Prove f(x) is zero in range [-1,1]

[fresh_42]

$q_n(x)$ alternates but $f(q_n(x))$ converges because f(-1)=f(0)=0 .

I haven't checked, but what happens at $\xi = \dfrac{1}{2}(1-\sqrt{5})$ with $q_n(\xi)$ and $p_n(\xi)\,$?

 

[Delta2]

$q_n(\xi)=\xi$ , $p_n(\xi)=\xi^n$. No problem here either because $f(\xi)=0$

 

[fresh_42]

Yes, but $2^n\xi^n$ explodes and as we don't know much about $f$, it cannot be compensated by $f(q_n(x))$, at least we don't know.

 

[Delta2]

you can prove another way $f(\xi)=0$ check post #8. We must exclude $\xi$ from this treatment and treat it as a special case.

 

[fresh_42]

you can prove another way $f(\xi)=0$ check post #8. We must exclude $\xi$ from this treatment and treat it as a special case.

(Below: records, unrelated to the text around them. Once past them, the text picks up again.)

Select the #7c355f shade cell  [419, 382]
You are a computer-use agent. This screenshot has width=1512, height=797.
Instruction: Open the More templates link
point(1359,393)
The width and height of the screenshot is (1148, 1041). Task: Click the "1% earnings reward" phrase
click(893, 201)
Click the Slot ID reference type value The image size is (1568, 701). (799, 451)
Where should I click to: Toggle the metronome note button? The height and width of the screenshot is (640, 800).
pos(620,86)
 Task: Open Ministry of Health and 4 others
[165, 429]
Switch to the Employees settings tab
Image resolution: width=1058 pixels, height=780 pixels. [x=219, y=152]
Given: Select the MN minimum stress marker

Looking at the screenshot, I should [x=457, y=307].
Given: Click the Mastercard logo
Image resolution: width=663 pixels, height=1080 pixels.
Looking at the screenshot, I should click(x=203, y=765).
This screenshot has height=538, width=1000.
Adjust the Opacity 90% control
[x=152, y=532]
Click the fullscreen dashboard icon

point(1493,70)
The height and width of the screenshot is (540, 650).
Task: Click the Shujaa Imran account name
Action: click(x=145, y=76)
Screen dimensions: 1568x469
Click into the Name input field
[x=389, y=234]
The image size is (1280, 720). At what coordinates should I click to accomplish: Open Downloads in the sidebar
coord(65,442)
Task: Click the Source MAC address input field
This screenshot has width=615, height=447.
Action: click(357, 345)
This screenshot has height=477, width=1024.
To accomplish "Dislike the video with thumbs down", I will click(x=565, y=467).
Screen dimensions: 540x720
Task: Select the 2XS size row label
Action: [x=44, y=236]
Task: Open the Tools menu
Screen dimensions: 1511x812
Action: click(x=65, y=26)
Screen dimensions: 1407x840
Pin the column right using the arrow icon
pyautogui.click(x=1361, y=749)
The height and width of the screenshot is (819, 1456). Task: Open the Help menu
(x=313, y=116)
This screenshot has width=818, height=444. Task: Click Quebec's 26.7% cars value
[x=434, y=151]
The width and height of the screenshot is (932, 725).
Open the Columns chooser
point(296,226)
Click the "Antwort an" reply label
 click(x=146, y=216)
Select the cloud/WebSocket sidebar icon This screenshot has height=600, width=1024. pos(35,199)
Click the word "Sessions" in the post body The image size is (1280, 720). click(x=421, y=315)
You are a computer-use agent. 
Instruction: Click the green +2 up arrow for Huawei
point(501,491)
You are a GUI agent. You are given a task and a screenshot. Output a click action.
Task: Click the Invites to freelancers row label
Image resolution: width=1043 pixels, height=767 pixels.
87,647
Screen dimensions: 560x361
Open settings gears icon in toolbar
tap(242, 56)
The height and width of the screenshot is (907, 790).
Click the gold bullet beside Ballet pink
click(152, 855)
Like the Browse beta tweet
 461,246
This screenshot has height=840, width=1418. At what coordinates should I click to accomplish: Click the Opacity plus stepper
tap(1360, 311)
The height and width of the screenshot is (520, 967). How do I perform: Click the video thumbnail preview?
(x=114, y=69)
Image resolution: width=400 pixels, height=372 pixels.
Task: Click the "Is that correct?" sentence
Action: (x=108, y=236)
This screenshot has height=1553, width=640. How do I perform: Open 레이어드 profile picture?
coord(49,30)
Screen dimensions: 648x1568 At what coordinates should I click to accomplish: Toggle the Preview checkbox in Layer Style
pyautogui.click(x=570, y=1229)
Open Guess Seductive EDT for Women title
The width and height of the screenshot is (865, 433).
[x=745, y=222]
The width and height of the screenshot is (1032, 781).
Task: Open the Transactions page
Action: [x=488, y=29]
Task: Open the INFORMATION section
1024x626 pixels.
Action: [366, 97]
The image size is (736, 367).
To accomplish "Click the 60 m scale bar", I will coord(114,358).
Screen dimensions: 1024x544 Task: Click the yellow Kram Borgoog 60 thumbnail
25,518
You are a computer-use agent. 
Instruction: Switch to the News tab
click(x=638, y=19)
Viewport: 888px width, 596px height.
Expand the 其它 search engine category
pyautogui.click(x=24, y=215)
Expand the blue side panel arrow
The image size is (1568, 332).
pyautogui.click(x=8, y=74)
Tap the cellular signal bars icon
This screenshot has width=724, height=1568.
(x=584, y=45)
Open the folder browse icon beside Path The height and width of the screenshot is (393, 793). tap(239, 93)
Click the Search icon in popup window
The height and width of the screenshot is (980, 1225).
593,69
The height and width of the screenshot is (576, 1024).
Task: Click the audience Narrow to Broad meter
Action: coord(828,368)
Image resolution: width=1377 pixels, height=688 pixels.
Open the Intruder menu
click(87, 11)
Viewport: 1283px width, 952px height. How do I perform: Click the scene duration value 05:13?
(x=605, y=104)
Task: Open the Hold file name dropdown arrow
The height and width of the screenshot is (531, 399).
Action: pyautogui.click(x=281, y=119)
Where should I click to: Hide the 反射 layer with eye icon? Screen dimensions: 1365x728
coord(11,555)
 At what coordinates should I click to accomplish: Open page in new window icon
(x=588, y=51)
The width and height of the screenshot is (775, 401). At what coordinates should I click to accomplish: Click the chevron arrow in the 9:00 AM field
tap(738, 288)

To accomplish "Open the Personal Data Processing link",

That's not my point. $f(\xi)=0$ directly follows from the defining equation. But the exclusion of $\xi$ might not be sufficient, because $2^n (\xi \pm \varepsilon)^n$ is also divergent and polynomials are continuous, so at first glance the construction looks unstable.

 

[Delta2]

even for x neighbouring to $\xi$ , $2^np_n(x)$ is totally different than $2^n(\xi \pm \epsilon)^n$.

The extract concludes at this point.